Pollsters are keen to understand the AMLO phenomenon of enduring approval despite such pathetic results on the ground and especially the gap between approval rates for the president and his government. As pollster Francisco Abundis observes in his column for Milenio newspaper, public perceptions of the general state of the economy are not determining when it comes to approval of the president. People “pay attention to other indicators, like social programs.” This, adds Abundis, was broadly similar to how opinion treated one former conservative president, Vicente Fox. “When sympathizers of the leader are questioned about the administration’s mistakes, the response is often to blame his team or those around him, but never the president,” he writes.
Building a personality cult
In the “report” of his first three years in power on December 1, the president revealed what might be a new strategy for the rest of his six-year term: If the key factor for his supporters (and ratings) is not tangible results measured by traditional indicators (like growth, jobs and security), then he must resort to personal promotion, which was precisely the point of his massive meeting in the Zócalo, Mexico City’s historic main square, on December 1. In other words, the presidential logic seems to be shifting shifting towards the consecration of his personality rather than of his socialist project.
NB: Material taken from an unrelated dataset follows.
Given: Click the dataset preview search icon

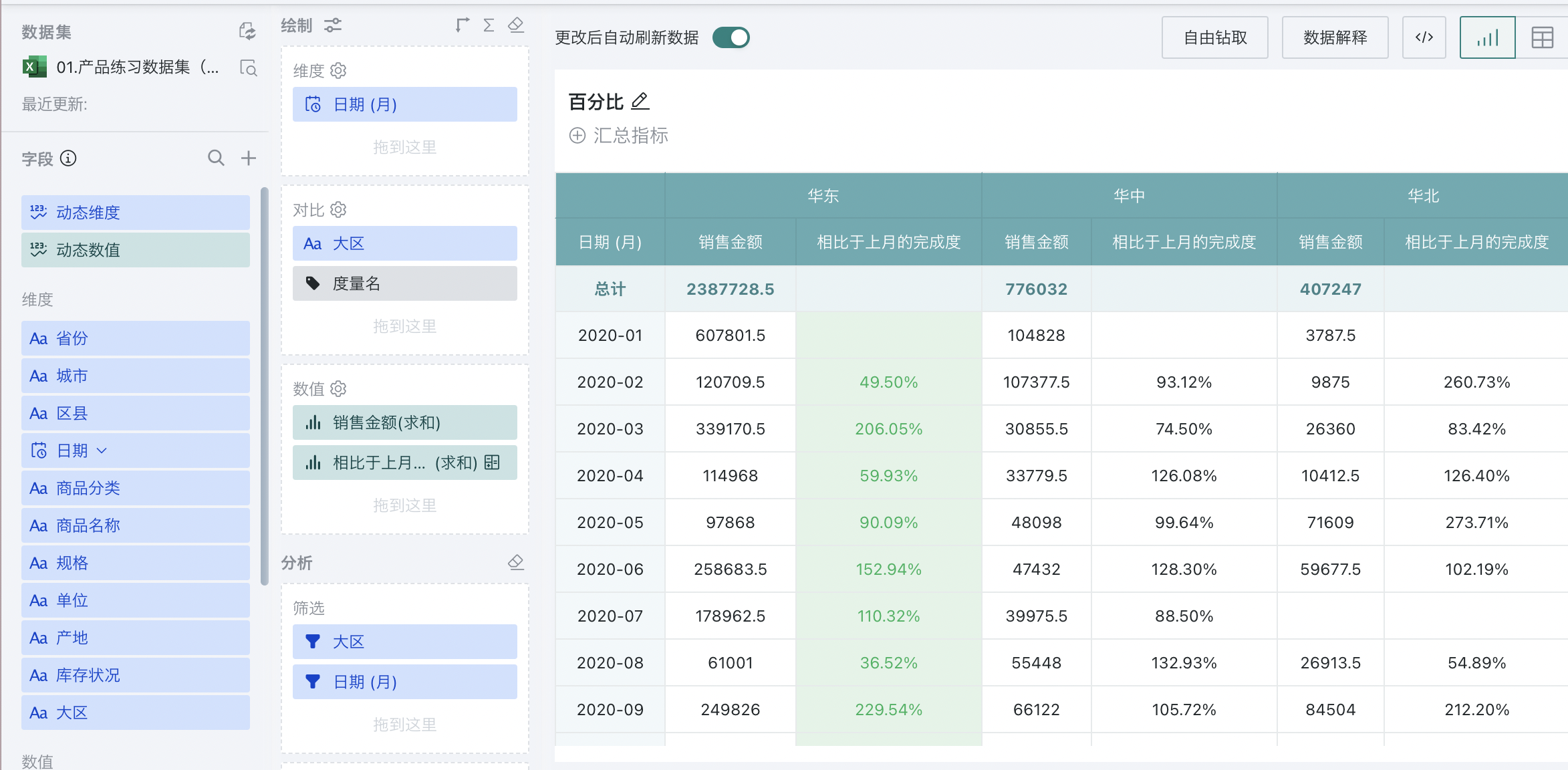Looking at the screenshot, I should pos(248,68).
In history, the leaders who aspired to a mythical status outnumber those who attained it
The crowd that attended the mass meeting, and the president’s ratings, suggest this may be the right bet. Traditional measurements appear not to be applicable to this president, because he has managed to be identified as the promoter of certain causes and viewed as the incarnation of accumulated resentments that go beyond satisfaction with the usual material or tangible paybacks. AMLO’s voters do not want results from him, for their devotion is somewhat religious, based more on faith than reasoning. In a word, there is a different phenomenon at work, which needs to be categorized in its own terms.
Transformational leaders vs. transformational projects
In history, the leaders who aspired to a mythical status outnumber those who attained it. Some became mythical for the wrong reasons (in John F. Kennedy’s case for example, for being killed), and others for transforming their societies, for better or worse. Mao, Stalin and Nelson Mandela are legendary, but not in the same ways. The excessive power our system gives our presidents make them think they can become transformational leaders, able to solve the country’s problems even without a suitable project. And they want to do it within a six-year term. Many tried it and almost all have ended up in history’s trash bin, or somewhere worse.
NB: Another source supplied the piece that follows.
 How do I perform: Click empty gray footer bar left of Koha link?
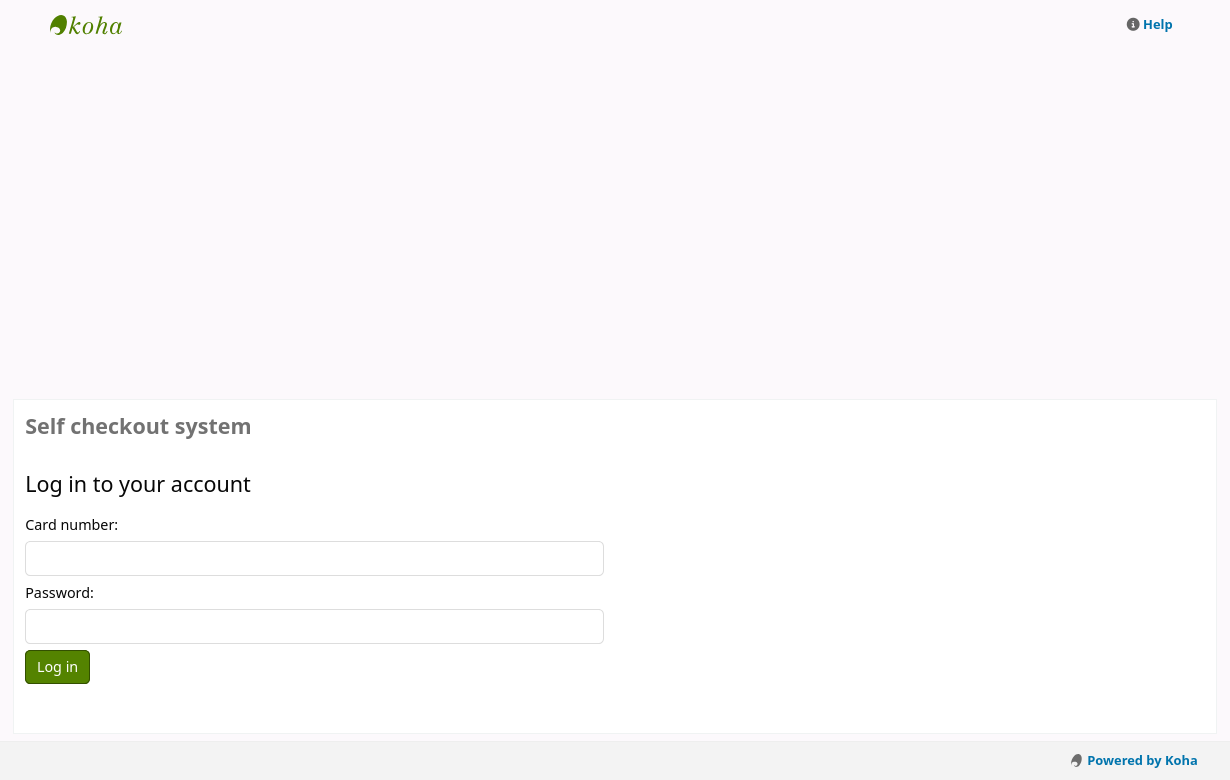[500, 760]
Two decades ago, the journalist Thomas Frank wrote in his book What’s the Matter with Kansas? that people vote against their own interests. They place values above interests and connect with leaders who promote immaterial causes that are not of immediate concern to them. He cited specifically the voters in the U.S. state of Kansas, who prefer candidates opposing abortion or favoring guns, to others concerned with the usual items like growth, jobs and education.
The consecration of a mythical leader?
So not all electoral preferences can be strictly gauged or understood with standard, analytical tools. Effective leaders use myths to their advantage, and often manage to draw voters to seemingly irrational projects. Fidel Castro became mythical, yet he impoverished and restricted Cuba for a good half century. Xi Jinping runs an extremely successful country but also seeks ideological sustenance from Mao, the greatest of oppressors.
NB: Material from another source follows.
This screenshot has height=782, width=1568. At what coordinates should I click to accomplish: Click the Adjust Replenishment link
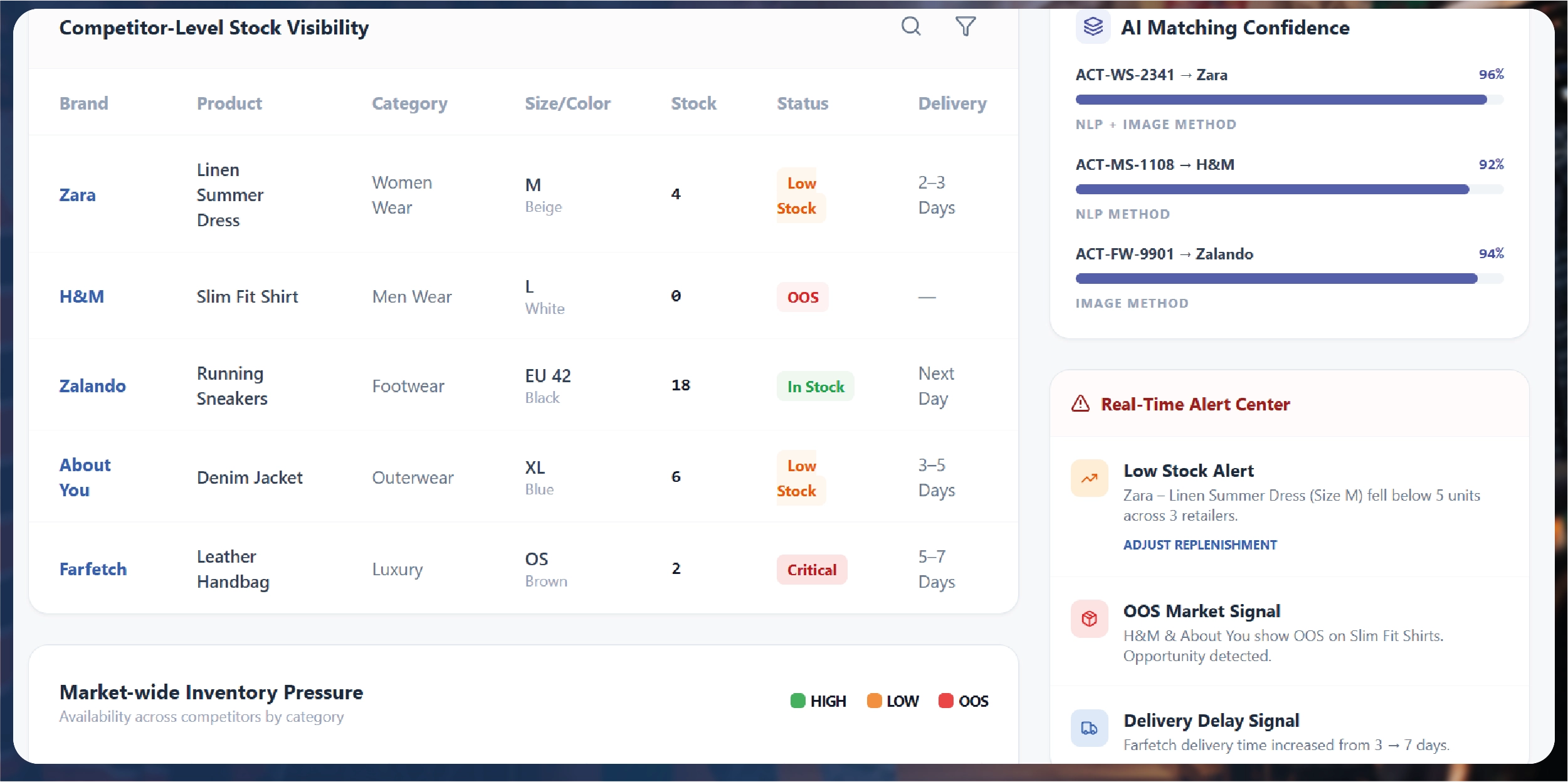click(x=1199, y=545)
But in Mexico, unlike many other countries, this isn’t the moment for AMLO’s consecration as a mythical leader. People can access information and make comparisons, which reveal the discrepancies between grandiloquent claims and dismal results. Still, expect three years of unrelenting self-promotion, which may yet create the myth. But, as Abundis observes of the conservative Fox, his inability to deliver on people’s vast expectations of him (for presiding over the end of 70-years of one-party rule in 2000) sharply cut his heroic figure to size. And he gradually became the opposite of a myth: a piece of fiction, a matter for reflection or just a failure.